25
She swept into my office the way a touring British queen would enter a bushman’s hut, head high, stiff upper lip, determined to maintain proper imperial bearing, but very, very, careful not to breathe too deeply of the foul air or stray too near the mud-caked walls. She wore a casual outfit—blue jeans, T-shirt, and tennis shoes. If she was dressing down to my level, I hope she brought her pick and shovel because she still had three miles deeper to go.
I offered her a chair. The regal way she carried herself made me want to dust off the seat cushion first, but my only handkerchief is the one my dry cleaner stuffs in my breast pocket whenever I get my suit pressed, and it’s no more than a half inch of material stapled to a piece of cardboard.
She accepted my offer of an eye-opener, but when I poured her three good fingers, she barely sucked the thumb. “To what do I owe this unexpected pleasure?” I asked.
She turned heavy sighing into an athletic event worthy of feature coverage in Sports Illustrated. “I want to hire you,” she said, “as a private detective.” She lit a cigarette and looked around for an ashtray, but there are none, since I routinely use the floor. I dug out an old coffee cup, one with “I’m proud to be a Toon” written on it with Toon misspelled about six times, and shoved it across the desk at her. She read the inscription, smiled, and dropped her burnt match onto the rug.

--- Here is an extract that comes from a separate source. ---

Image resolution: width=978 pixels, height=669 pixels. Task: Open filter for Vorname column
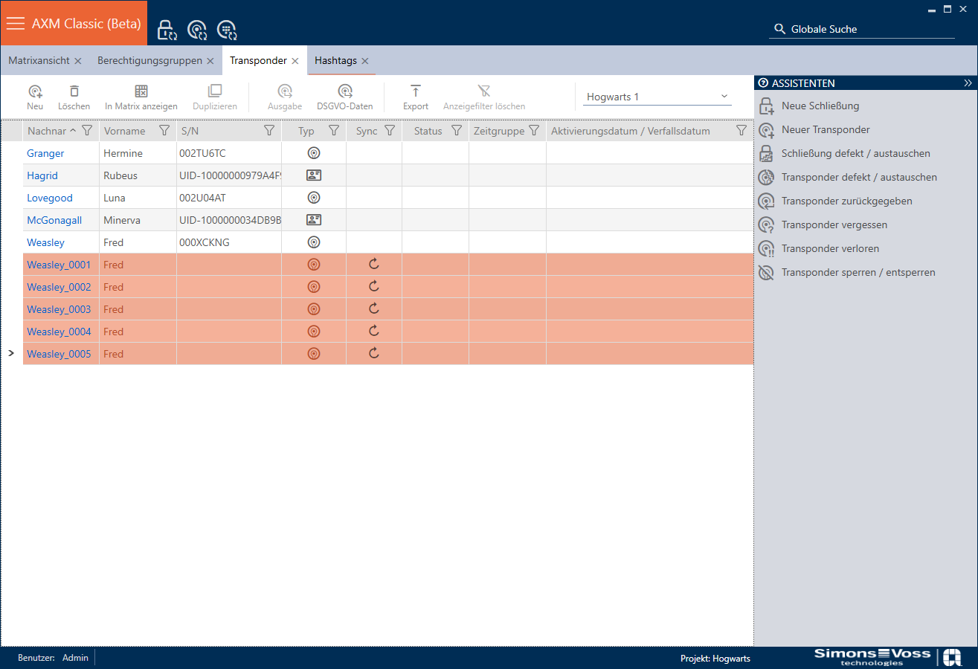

“Mind telling me what exactly it is you want me to do?”
She crossed one exquisite leg over the other and tapped her foot against the thick, invisible wall between us. “Since Roger was killed, I’ve been visited several times by a certain police captain named Cleaver. Are you familiar with him?”
I nodded. I poured myself her second drink since it looked like she’d never get around to it, and I hate to see booze spoil.
“I don’t think it’s any great secret that Cleaver considers me the prime suspect in Roger’s murder. I came to you because I want you to get me off.”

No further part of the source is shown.